Tuesday, June 06, 2006

religious exchanges 2: sentience and sentient beings

(The first post in the series is here.)


May 21, 2006. Me to Sneem:

Sneem,

re: Groner

Small world, eh? Ha!

re: migraine's return

I'm sorry to hear that. Can you get another nun to rub your head or something? You have my sympathy.

re: sentient beings

I have a question (well, really, a cluster of questions): what do Buddhists consider "sentient beings," how do they define "sentient," and what relevant scriptures lay all this out?

MAY YOUR HEAD KNOW BLISS. I'll keep your head in my thoughts.


Kevin


May 21, 2006 (same day). Sneem to me:

Hmmm. Sentience.

I can give you a quick-and-simple answer that I've gotten from a tangled mixture of Tibetan teachers (from my time in Nepal) and scripture, and can no longer remember where it all came from. Then I'll check my copy of the Digha-Nikaya tonight and see if there's anything more in there--i.e., an actual definition.

Anything with sentience is naturally a sentient being. It should be obvious but people get stuck on "being" and assume one of two erroneous things: sentient beings are normally visible (leaving out heavenly beings, asuras, hungry ghosts, and hell beings--2/3 of sentient beings), or that anything visible is a sentient being (and so plants are sentient in this mistake, while to classical Buddhist thinking they are not).

Consciousness is another word for "sentience"--and using the word consciousness has to be done carefully, since in the five skandhas we also have feeling, perceptions, and impulses listed separately from consciousness (and matter).

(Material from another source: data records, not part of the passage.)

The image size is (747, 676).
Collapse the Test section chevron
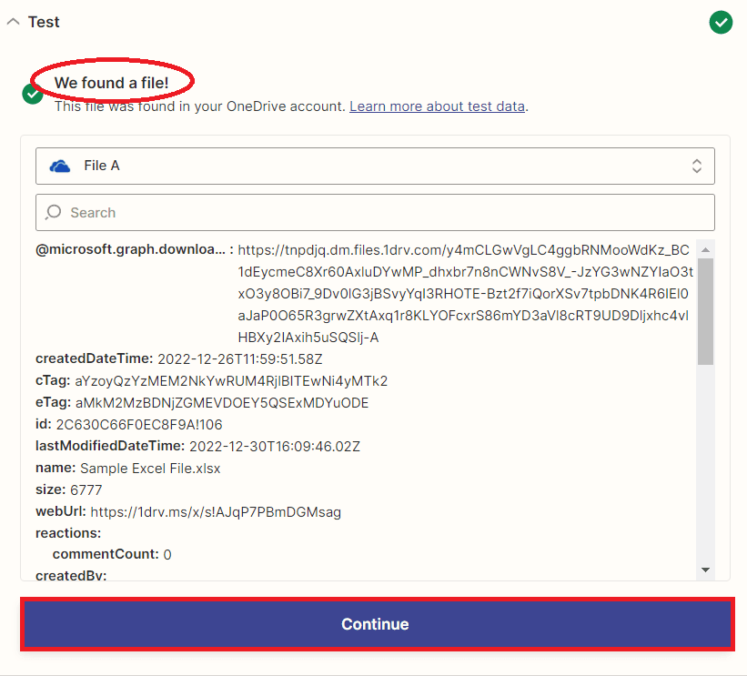(x=13, y=22)
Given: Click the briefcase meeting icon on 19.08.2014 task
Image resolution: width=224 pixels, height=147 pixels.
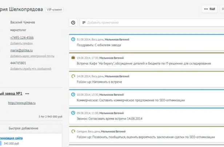Looking at the screenshot, I should pyautogui.click(x=73, y=58).
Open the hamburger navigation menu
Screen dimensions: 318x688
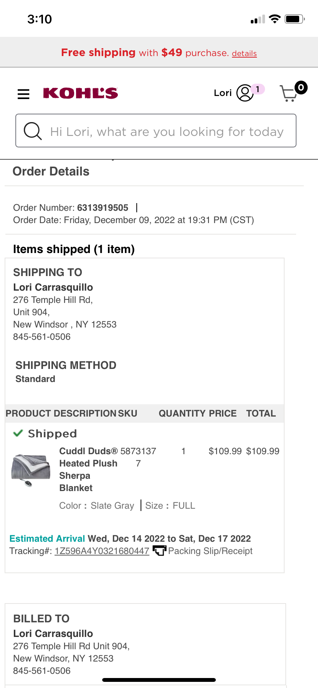click(x=23, y=94)
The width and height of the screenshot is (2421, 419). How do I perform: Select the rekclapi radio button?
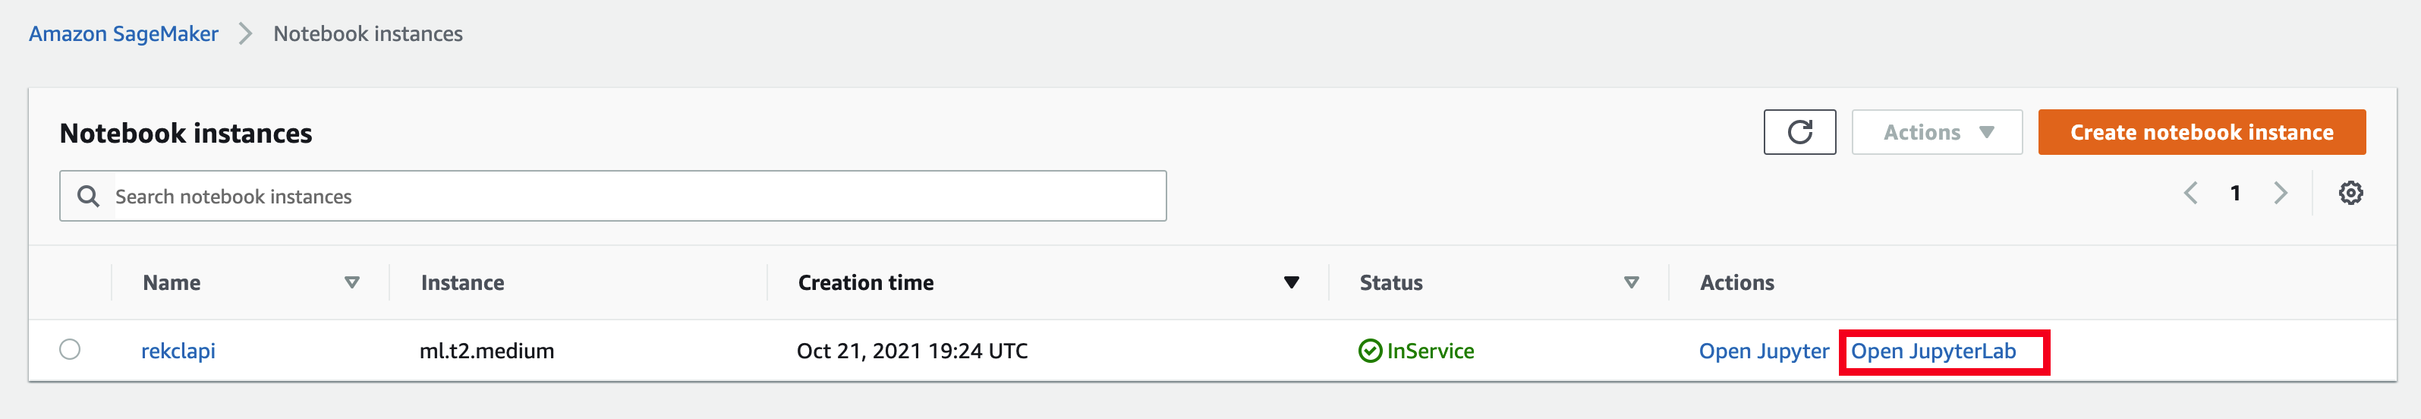tap(70, 349)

Consciousness has been described to me as the quality of (sometimes luminous) awareness that tends to underlie all our other mental processes, though consciousness itself is not "awakened." According to Access to Insight's glossary, there's a sixth consciousness (viññanam anidassanam) that lies outside the five skandhas. What I'm struggling to figure out is if the five skandhas are what make something sentient, or if it's the presence of the additional consciousnesses (which go up to nine, I think--I'll check) that qualify a being as sentient. In any case, consciousness is also the thing which transmigrates at birth--rebirth being a tricky teaching at best, the consciousness is said to inhabit a subtle material body while in the bardo waiting for the next gross material body.

Despite consciousness' apparent stability--it seems to underpin our other mental processes and therefore seems more permanent than them; it is the main mental aggregate involved in transmigration, and therefore suggests coherency beyond death--it too changes, decays, grows, etc. If it did not, then liberation such as the Buddha achieved would not be possible. The "turning around" of the "inner eye" that many Zen masters refer to to seems to mean (to me, but what do I know?) that the consciousness must somehow see itself; the organ by which we perceive impermanence must see itself that way [i.e., as impermanent]. Ouch.

But the most important consequence of all this talk on sentience has little to do with Zen theory. Morality--and the first precept--make understanding sentience crucial for non-theoretical Buddhists. Although all our actions create karma, even if the object is insentient (like a rock or a plant...unless the rock or plant in question has a spirit dwelling inside it), it is only when we act against another sentient being that our karma becomes "complete." And here my memory is fuzzy--and I'm almost certain this is a Tibetan formulation of karma--but there are four factors required to make a karmic action complete. One is the thought to do something. The second is the impulse to do it (action). The third is completion of the action. The fourth is that the result of the action is experienced by the other party. So: You want to steal something (thought). You make a plan to do so and carry out the plan (action). You actually succeed in stealing the object (completion). The person to whom the object belongs is aware of the loss of the object (experienced result). Since all four conditions were met, the karma becomes complete and will have a material, physical impact on a future life. (Examples of these kinds of karmic ripenings are ugliness, physical deformity or weakness, mental dullness, intense hunger--and that's if you're lucky enough to remain a human. Usually, you get dropped straight into one of the three lower realms for bad deeds, whereas good deeds will lead you to either rebirth as a human or into the heaven realms. Asura rebirth is the result primarily of anger, not so much heavy crimes against other beings.)

If one condition is not met--and it's usually the last condition--then the karmic action becomes the seed for a "condition" of rebirth (i.e., rich or poor family, Buddhist nation or not, time of famine or drought, etc.). The precept not to kill, therefore, can only apply to sentient beings, and not to grasses, trees, and so forth. (Chinese and East Asian Buddhists don't make this clear in some of their stories, which make it sound like Mahayanists are proposing that *even* rocks and trees are sentient.)

It's unclear whether things like yeasts or bacteria are sentient, but most Buddhists I know, including myself, chalk it up to "one of the two of us has to eat and live, and it's going to be me" and don't worry about it.

This will probably be tricky, to be honest. Mahayana sources might turn up more, but I'm a little sparse on those. Anyway.